* _Material supplied_:
####################

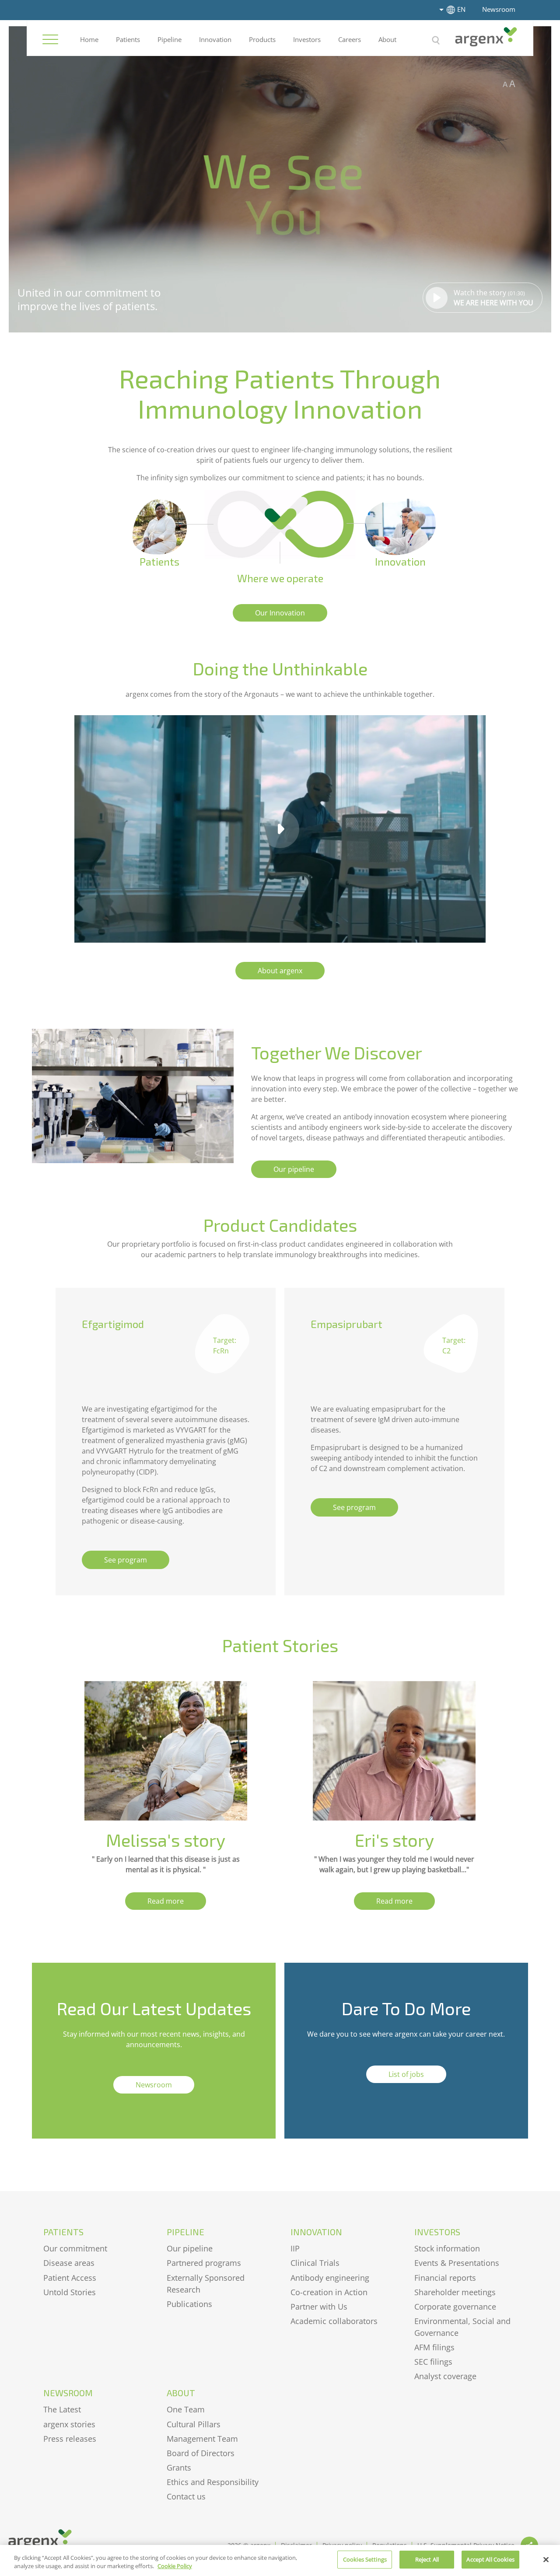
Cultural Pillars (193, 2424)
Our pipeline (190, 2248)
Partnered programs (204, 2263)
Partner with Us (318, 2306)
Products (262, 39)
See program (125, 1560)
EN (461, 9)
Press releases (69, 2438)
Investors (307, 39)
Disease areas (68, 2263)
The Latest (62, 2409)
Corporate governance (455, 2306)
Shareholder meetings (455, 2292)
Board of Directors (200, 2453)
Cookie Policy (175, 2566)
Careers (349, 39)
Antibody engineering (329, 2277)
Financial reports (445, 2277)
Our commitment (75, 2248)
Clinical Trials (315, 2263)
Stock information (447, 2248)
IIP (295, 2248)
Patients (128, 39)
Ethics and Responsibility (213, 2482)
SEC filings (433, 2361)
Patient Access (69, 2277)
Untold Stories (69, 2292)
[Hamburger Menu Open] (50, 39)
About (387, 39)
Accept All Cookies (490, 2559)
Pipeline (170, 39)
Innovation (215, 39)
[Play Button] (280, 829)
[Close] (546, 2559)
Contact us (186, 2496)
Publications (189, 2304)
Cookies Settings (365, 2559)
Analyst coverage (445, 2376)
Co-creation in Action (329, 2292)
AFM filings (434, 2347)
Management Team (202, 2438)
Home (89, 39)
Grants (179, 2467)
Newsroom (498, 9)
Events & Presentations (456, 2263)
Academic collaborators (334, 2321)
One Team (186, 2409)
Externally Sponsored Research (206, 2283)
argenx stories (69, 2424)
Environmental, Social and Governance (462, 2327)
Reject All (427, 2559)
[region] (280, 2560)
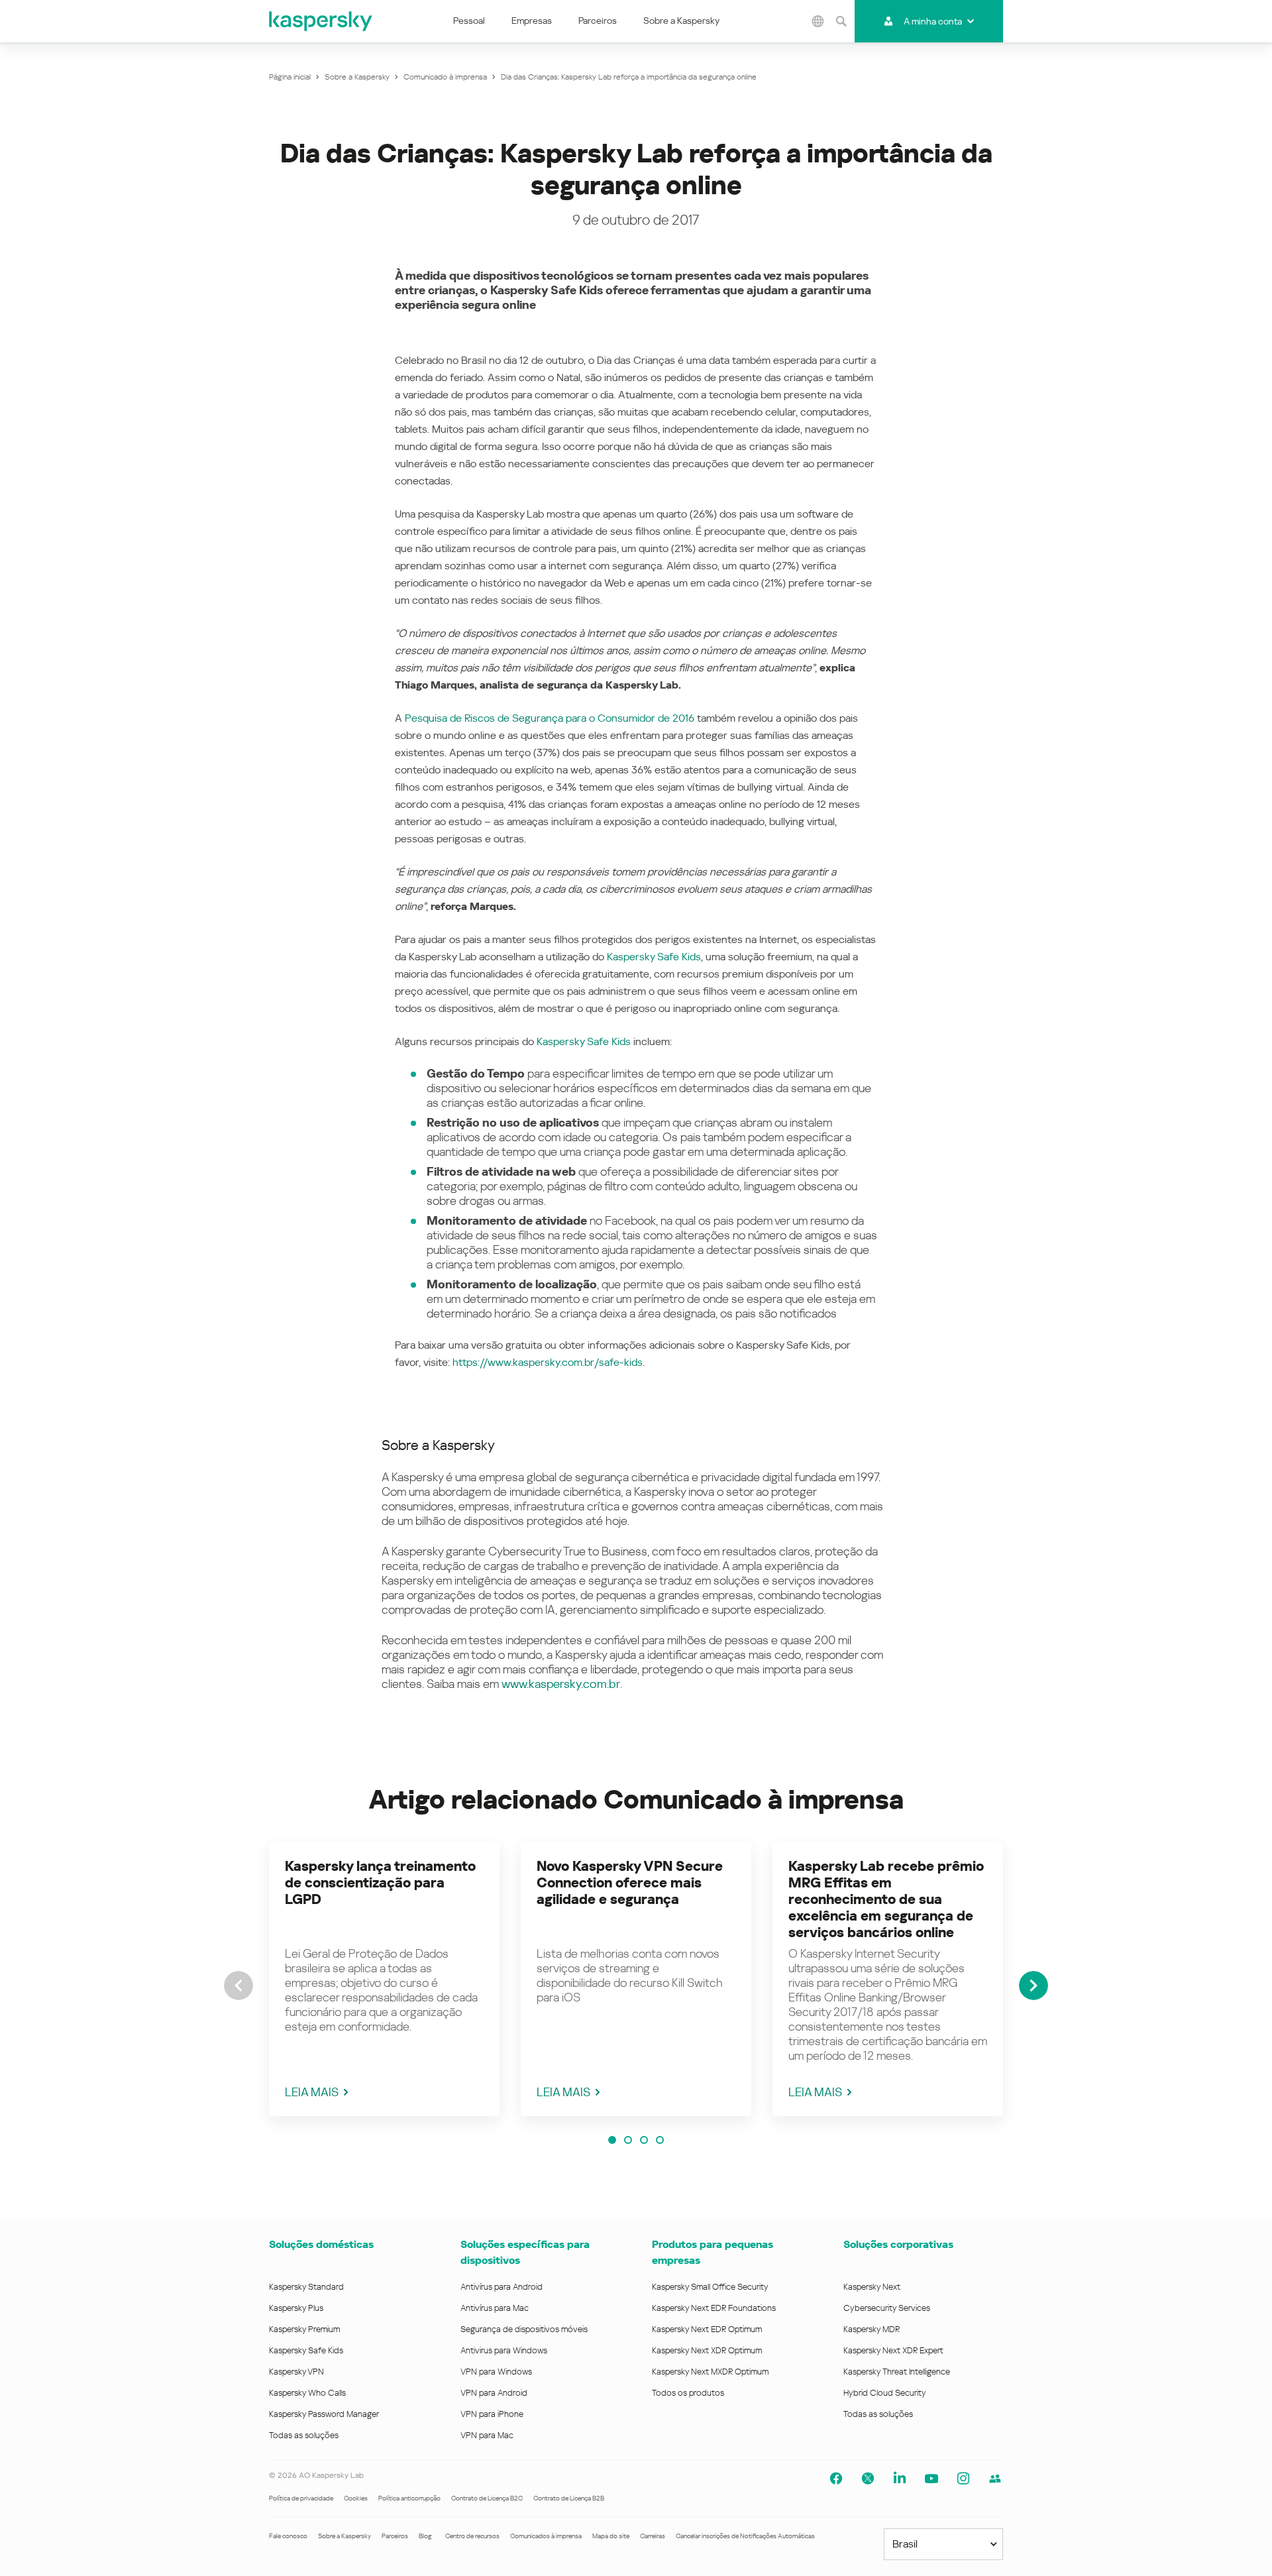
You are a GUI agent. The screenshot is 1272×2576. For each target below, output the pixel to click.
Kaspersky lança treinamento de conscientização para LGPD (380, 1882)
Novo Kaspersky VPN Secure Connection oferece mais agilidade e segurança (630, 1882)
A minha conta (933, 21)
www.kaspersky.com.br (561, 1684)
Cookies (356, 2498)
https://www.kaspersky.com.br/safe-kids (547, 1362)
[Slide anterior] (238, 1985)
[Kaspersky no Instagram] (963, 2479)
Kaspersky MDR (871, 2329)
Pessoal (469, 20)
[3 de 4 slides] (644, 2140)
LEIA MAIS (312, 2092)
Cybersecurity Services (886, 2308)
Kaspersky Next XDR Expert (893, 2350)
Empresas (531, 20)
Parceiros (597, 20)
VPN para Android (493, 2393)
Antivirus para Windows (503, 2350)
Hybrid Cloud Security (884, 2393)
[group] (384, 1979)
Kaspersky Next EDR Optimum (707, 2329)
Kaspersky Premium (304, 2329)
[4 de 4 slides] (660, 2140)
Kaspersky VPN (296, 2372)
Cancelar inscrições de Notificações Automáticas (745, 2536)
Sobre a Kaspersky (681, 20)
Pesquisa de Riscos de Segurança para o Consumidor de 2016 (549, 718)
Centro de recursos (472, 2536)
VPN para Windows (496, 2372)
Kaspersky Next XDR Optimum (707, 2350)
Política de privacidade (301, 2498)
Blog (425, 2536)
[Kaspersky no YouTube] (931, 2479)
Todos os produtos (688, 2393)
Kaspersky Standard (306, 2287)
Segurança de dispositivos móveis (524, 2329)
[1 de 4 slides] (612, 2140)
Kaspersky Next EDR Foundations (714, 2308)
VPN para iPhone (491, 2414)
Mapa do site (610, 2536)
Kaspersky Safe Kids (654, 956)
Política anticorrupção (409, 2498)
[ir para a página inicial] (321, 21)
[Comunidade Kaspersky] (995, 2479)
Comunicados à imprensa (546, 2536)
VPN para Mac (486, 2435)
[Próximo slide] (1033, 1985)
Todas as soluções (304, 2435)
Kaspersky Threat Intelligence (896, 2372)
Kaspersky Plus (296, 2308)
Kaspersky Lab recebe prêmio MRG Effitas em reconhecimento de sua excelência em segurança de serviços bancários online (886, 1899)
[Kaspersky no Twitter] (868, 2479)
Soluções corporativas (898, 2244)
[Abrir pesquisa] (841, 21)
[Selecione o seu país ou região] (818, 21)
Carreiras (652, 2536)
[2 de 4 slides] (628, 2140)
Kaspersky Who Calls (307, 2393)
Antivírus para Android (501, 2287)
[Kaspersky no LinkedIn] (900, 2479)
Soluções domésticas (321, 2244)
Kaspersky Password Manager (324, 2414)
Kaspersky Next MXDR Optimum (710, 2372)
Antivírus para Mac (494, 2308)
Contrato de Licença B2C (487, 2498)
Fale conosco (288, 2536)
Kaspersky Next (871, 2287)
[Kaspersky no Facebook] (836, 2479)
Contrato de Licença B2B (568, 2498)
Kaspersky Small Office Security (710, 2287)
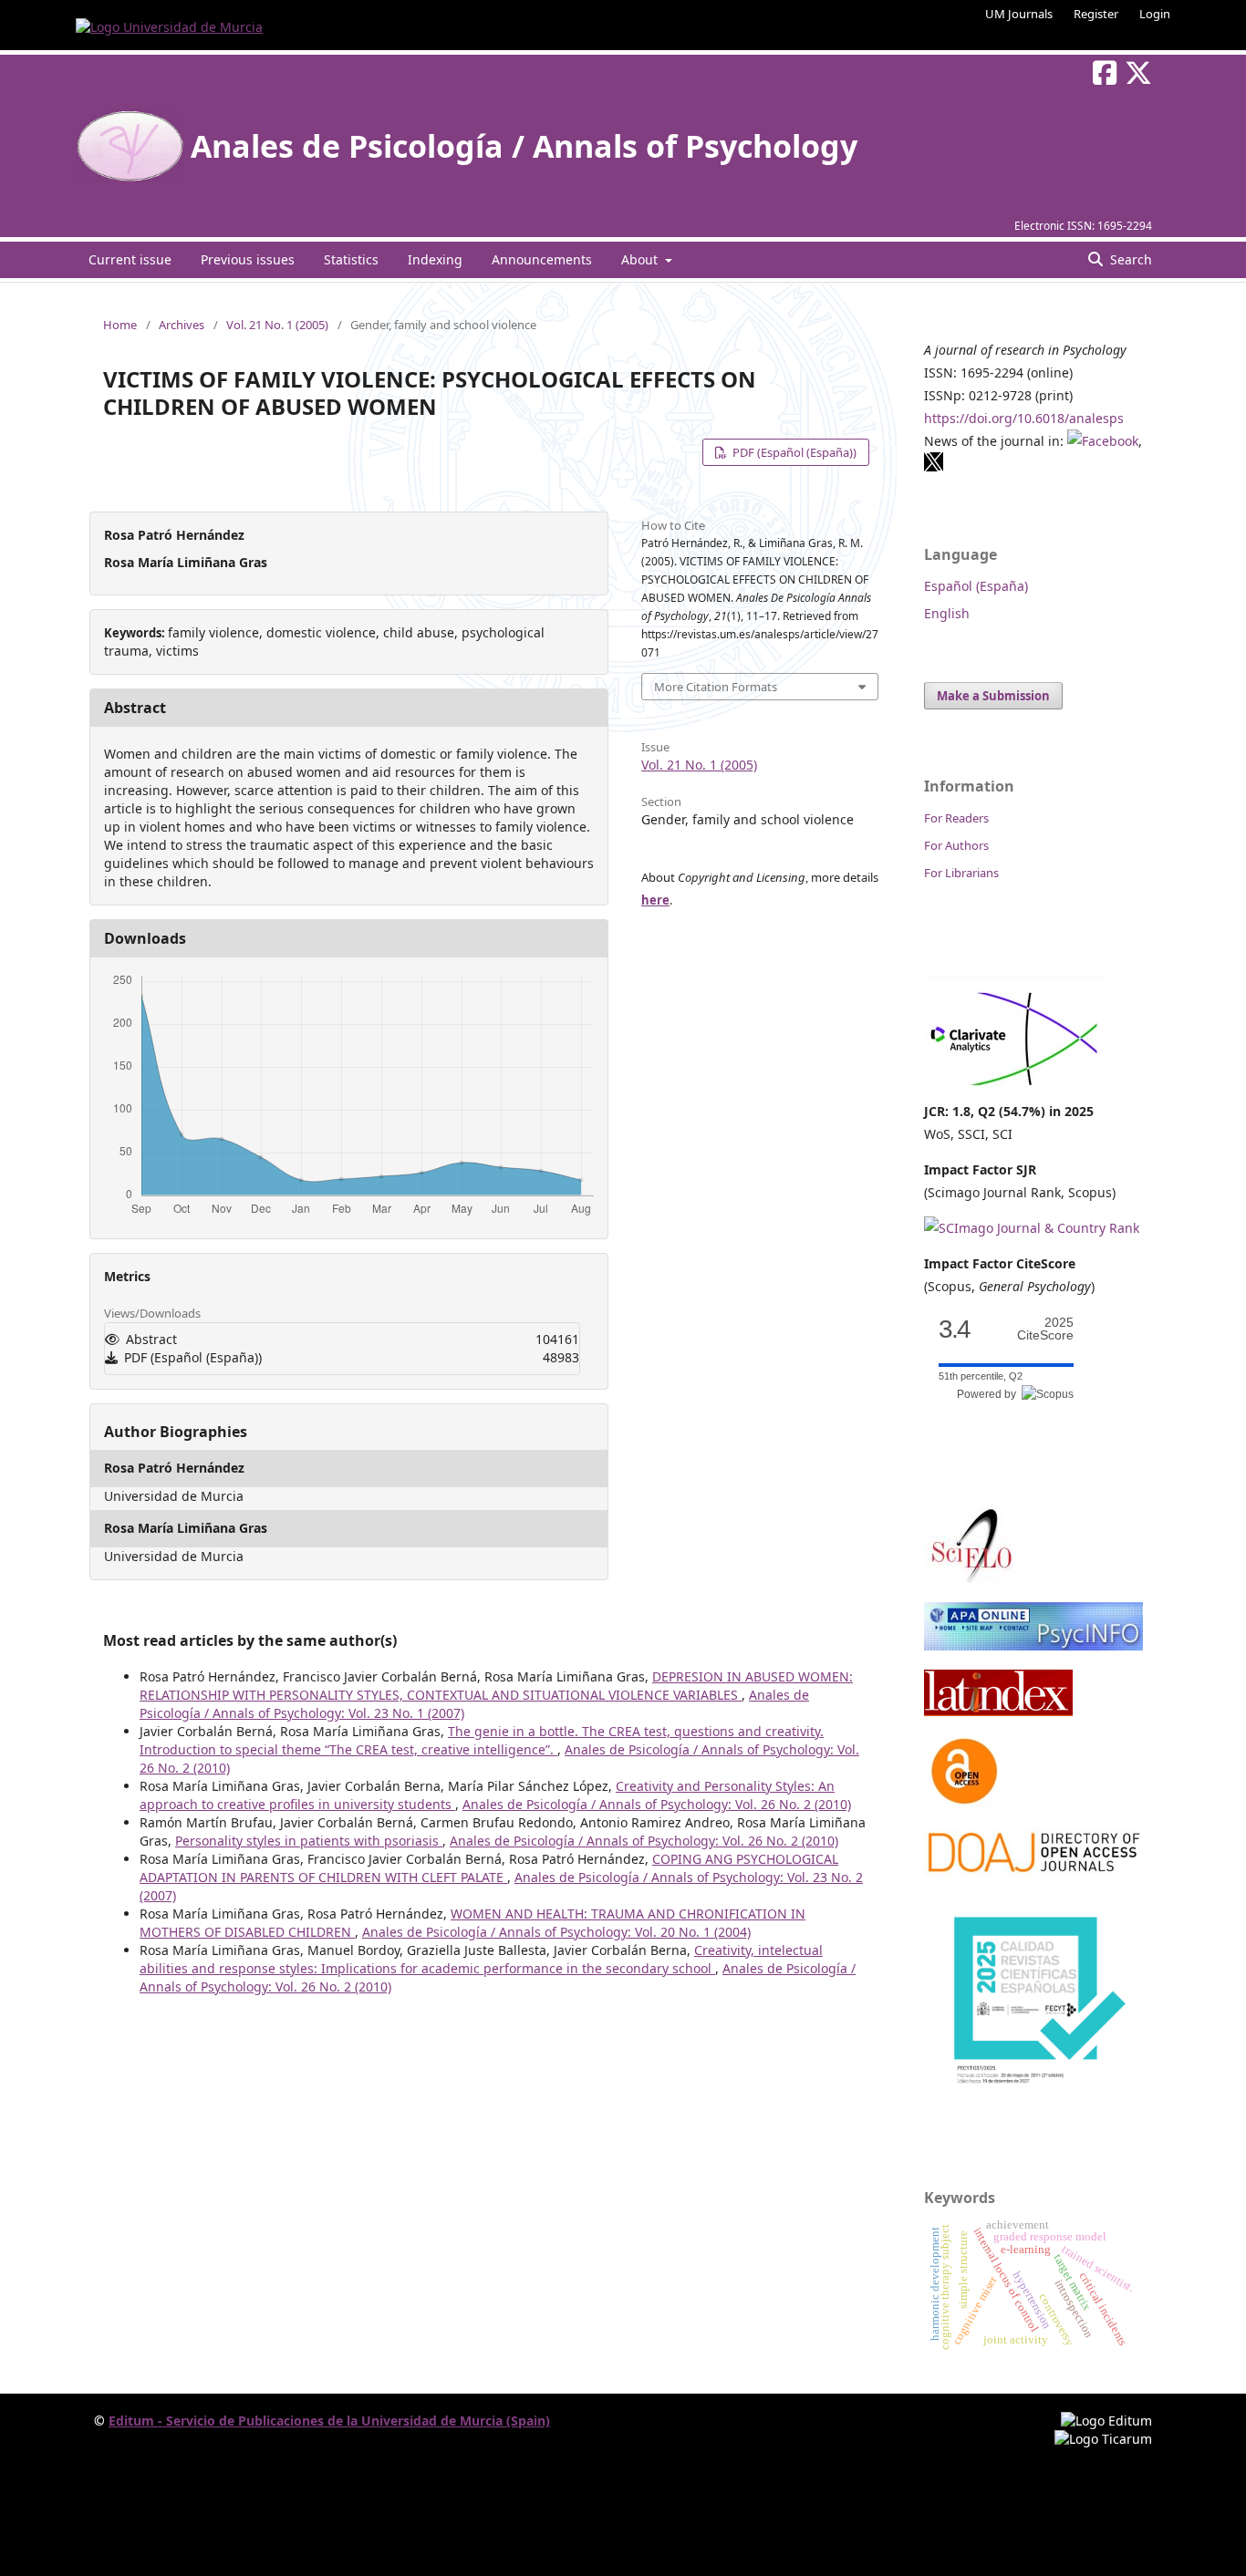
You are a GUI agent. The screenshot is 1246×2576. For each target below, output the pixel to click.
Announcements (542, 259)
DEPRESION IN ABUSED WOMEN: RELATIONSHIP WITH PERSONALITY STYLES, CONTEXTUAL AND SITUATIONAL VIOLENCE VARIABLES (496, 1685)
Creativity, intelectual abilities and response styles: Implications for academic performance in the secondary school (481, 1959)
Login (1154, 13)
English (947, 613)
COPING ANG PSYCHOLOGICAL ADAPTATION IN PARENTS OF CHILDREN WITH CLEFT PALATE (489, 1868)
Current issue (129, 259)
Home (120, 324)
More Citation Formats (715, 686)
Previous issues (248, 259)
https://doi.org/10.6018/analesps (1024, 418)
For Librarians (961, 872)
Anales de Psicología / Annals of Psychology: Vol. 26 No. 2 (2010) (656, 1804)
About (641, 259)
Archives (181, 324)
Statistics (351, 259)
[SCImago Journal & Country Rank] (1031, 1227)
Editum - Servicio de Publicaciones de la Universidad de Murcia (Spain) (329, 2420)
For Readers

####################

When you have gone through the records above, say how many lines include the word "Cookies", and write nothing besides that number.

3